Beyond the scientific community, Movebank also harnesses the brainpower of amateur animal-watchers worldwide. Movement data from Movebank is fed into the Animal Tracker app, which gives everyone with a smartphone the opportunity to actively participate in research projects. The “Pfaffenhofen” white stork offers just one example of how citizen scientists can follow—and even help—wild animals all over the world in real time.
“About a quarter of a million citizen scientists around the world are currently following their favorite wild pets,” says Wikelski. “By bringing people closer to animals, we can experience their daily dramas, sufferings, and survival. And we are ready to help and support them when necessary.”
A sustainable future
Like all healthy ecosystems, the Movebank system is continuing to grow and change. And Wikelski says that the next big step will be securing a sustainable future. That future, according to the study’s authors, will be brought about by proper curation and storage of the billons of Movebank data points. The authors envisage this being housed in a natural history museum along with animal life histories documented in vivid detail through photographs, field notes, and citizen scientist observations.

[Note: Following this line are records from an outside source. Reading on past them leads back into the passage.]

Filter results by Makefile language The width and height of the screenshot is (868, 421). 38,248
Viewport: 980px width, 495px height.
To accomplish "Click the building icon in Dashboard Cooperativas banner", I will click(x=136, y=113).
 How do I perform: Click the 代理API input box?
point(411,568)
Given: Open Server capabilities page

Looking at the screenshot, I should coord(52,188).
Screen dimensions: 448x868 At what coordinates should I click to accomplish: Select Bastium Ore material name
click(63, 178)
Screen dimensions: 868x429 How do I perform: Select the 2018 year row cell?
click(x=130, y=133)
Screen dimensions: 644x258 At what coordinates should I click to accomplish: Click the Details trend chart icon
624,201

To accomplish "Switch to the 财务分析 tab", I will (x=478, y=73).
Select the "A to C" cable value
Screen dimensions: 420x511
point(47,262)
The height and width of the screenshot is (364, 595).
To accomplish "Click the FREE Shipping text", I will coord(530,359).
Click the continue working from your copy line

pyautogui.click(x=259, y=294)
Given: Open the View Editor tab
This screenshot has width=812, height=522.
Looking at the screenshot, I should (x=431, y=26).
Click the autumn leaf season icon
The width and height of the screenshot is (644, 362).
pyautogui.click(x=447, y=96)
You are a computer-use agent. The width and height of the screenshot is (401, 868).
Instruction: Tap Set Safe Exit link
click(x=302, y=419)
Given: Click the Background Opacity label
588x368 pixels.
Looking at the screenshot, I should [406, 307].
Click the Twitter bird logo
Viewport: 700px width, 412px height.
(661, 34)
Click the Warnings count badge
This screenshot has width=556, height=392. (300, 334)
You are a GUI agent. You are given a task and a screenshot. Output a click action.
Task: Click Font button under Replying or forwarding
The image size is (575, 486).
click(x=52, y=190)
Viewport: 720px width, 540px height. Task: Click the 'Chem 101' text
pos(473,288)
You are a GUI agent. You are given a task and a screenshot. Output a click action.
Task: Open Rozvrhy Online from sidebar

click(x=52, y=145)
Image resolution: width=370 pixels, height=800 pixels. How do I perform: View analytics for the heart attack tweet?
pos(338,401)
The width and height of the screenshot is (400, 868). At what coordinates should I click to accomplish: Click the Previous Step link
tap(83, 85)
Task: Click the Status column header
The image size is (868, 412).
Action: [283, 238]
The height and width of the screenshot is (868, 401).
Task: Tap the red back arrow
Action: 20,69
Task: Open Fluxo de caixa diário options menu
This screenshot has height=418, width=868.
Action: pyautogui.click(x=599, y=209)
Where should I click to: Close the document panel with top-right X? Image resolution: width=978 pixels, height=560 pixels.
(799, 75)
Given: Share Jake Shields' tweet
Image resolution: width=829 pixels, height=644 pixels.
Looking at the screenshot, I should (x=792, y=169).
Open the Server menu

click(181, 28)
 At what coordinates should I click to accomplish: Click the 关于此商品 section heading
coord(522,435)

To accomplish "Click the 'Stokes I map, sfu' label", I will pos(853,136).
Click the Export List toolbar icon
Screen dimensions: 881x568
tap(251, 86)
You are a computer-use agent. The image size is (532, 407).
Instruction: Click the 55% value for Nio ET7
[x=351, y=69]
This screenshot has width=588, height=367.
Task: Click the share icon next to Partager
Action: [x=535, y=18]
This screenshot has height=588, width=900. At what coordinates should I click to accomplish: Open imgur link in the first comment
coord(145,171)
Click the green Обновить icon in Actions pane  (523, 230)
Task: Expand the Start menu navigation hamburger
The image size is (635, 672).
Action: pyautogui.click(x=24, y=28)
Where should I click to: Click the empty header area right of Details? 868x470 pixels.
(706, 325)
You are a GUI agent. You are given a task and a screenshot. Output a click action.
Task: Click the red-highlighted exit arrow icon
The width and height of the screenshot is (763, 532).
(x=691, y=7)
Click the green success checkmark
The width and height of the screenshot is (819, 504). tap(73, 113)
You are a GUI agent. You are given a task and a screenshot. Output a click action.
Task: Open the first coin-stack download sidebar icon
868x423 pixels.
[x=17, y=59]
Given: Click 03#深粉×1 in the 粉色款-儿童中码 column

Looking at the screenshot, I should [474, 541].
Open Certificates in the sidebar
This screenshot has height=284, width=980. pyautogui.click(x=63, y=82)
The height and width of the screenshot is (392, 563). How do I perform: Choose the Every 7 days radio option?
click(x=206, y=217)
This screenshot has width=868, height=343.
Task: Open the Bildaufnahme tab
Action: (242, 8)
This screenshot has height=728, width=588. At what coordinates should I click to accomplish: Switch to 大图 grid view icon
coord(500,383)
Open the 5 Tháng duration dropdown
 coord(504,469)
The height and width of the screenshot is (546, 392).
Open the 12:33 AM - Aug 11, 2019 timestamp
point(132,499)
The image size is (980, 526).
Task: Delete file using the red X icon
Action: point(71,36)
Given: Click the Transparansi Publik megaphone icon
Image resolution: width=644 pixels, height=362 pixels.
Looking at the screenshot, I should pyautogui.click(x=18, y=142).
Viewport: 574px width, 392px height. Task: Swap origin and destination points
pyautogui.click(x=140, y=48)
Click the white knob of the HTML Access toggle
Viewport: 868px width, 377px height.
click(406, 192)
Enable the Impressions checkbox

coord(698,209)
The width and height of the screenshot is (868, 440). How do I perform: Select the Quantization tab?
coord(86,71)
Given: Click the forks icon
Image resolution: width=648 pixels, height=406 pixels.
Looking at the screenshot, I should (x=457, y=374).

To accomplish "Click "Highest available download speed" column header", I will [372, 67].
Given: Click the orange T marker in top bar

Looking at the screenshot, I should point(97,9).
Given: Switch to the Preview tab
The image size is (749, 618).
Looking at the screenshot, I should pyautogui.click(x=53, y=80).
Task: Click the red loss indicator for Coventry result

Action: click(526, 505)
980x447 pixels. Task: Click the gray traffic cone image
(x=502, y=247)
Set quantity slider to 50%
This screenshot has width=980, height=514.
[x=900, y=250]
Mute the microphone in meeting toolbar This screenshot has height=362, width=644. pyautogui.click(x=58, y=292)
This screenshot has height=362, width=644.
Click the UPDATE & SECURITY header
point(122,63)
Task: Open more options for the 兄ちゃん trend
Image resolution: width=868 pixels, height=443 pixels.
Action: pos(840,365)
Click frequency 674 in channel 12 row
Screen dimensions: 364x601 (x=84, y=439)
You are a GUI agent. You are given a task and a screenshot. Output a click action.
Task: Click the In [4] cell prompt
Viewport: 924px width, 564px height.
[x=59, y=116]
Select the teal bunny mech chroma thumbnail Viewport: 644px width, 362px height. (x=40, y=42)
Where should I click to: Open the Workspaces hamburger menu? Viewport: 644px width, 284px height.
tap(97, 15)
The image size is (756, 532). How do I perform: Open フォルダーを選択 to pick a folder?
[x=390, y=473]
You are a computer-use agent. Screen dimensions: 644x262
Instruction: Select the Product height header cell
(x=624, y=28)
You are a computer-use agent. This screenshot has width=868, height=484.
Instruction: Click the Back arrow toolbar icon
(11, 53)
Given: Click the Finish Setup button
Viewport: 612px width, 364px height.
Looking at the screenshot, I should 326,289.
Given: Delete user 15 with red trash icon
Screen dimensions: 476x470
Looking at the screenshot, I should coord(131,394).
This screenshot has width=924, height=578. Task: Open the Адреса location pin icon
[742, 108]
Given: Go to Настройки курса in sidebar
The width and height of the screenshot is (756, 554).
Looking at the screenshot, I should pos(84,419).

Doing so, they say, ensures that animal tracking’s Big Data revolution will live up to its promise. A promise to inform management, inspire conservation action, and tell natural history stories about life on the planet.
“Imagine today that we had data about how the giant Galapagos tortoises moved and lived when Charles Darwin visited the Galapagos Islands, or how the bison moved the prairies when Luis and Clark were on their famous expedition through the US. Imagine what that would mean for our understanding of life on Earth?” Wikelski says.